Longtemps Israël s’est présenté comme la seule démocratie du Proche-Orient. Fier de son institution parlementaire – la Knesset –, fier de ses nombreux contre-pouvoirs. Or, voilà que, pour la première fois de son histoire, le cabinet de coalition dirigé par Benyamin Netanyahou, dit « Bibi », comprend huit ministres que l’on peut qualifier, au choix, d’extrême droite ou de suprémacistes. En poste depuis le 29 décembre, ils occupent des responsabilités éminentes dont la sécurité nationale, les finances, et « l’identité nationale juive ». Leur obsession commune vise prioritairement les Palestiniens des territoires occupés et les Arabes israéliens.

Comment en est-on arrivé là et faut-il s’inquiéter du sort de la démocratie en Israël ? Ces deux questions ont été le point de départ de ce numéro du 1. Car le gouvernement de Bibi, poursuivi à titre personnel pour malversations financières, entend tout à la fois priver la Cour suprême d’une partie de ses prérogatives et poursuivre sans faiblir la colonisation de la Cisjordanie. La grosse caisse du populisme s’en donne à cœur joie… Avant Israël, la Turquie et la Hongrie ont montré le triste chemin de ces démocraties renonçant aux fondements de l’État de droit : la séparation des pouvoirs, le respect des institutions.

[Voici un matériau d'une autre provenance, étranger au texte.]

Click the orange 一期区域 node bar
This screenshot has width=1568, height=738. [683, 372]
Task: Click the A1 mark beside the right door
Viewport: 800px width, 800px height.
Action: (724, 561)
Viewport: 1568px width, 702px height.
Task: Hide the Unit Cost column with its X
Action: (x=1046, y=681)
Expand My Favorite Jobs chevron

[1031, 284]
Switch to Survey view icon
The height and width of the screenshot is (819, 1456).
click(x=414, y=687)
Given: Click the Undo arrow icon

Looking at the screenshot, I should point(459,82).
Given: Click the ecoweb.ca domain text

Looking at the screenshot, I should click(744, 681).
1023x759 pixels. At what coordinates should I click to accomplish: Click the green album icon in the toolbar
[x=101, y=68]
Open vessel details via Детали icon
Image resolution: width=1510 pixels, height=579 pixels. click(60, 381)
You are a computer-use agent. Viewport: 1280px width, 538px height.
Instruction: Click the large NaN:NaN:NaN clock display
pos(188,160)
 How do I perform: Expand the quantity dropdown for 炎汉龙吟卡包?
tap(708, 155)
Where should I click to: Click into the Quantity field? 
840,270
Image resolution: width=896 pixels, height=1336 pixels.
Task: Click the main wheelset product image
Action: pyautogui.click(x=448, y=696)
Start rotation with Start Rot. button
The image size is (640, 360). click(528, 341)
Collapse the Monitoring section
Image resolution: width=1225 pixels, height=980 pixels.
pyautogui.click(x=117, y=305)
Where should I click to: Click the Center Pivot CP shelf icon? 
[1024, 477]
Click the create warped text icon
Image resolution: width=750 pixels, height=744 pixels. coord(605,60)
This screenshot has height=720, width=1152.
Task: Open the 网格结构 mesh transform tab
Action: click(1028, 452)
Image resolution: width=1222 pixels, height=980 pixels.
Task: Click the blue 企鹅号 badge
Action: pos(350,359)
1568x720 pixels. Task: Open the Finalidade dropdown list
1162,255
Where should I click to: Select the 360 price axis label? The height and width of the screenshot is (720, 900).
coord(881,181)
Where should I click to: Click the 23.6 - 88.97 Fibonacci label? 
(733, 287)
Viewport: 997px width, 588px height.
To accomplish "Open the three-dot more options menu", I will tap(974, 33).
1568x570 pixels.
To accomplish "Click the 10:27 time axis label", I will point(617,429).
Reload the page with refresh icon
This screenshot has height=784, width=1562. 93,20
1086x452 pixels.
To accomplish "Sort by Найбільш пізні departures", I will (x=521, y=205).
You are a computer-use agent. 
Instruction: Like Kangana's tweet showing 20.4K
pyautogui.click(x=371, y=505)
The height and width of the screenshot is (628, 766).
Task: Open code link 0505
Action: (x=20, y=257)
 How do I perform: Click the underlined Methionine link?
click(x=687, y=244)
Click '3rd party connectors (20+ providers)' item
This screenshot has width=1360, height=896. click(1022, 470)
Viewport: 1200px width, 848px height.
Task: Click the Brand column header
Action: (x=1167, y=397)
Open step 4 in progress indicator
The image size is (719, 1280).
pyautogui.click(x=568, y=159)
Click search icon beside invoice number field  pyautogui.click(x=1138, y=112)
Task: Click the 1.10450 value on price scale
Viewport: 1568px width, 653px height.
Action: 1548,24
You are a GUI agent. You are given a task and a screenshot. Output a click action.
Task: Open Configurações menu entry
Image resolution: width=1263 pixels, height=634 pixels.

Mais rien n’est simple, en Israël comme ailleurs. Bibi, grand stratège et funambule politique, fait le pari qu’une fois de plus il se jouera de toutes les embûches et qu’il parviendra à brider son extrême droite religieuse, aidé – qui sait ? – par le réveil bien tardif de la société civile israélienne. Contenir son aile la plus ultra, littéralement galvanisée et gorgée de messianisme, et entretenir les peurs de ses concitoyens, accrochés à un lambeau de terre de la taille d’une petite région française, voilà le programme…

On parlait beaucoup jadis du sentiment d’encerclement de la société israélienne. Du traumatisme des guerres cycliques avec ses voisins arabes. On en parle moins. Mais le complexe de Massada est toujours présent, pour le malheur de tous. Il nourrit sans fin le besoin de sécurité, donc le développement d’un processus sécuritaire qui peut s’appuyer sur des outils de haute technologie. En attendant, toutes les communautés sur ces terres disputées, déchirées, éprouvent une peur palpable tandis que la concorde s’éloigne toujours plus. Qui songe encore à invoquer un processus de paix ? Quel chef d’État oserait s’y risquer ? « Les Juifs ont eu trop d’histoire et pas assez de géographie », observait justement le grand historien Isaiah Berlin (1909-1997).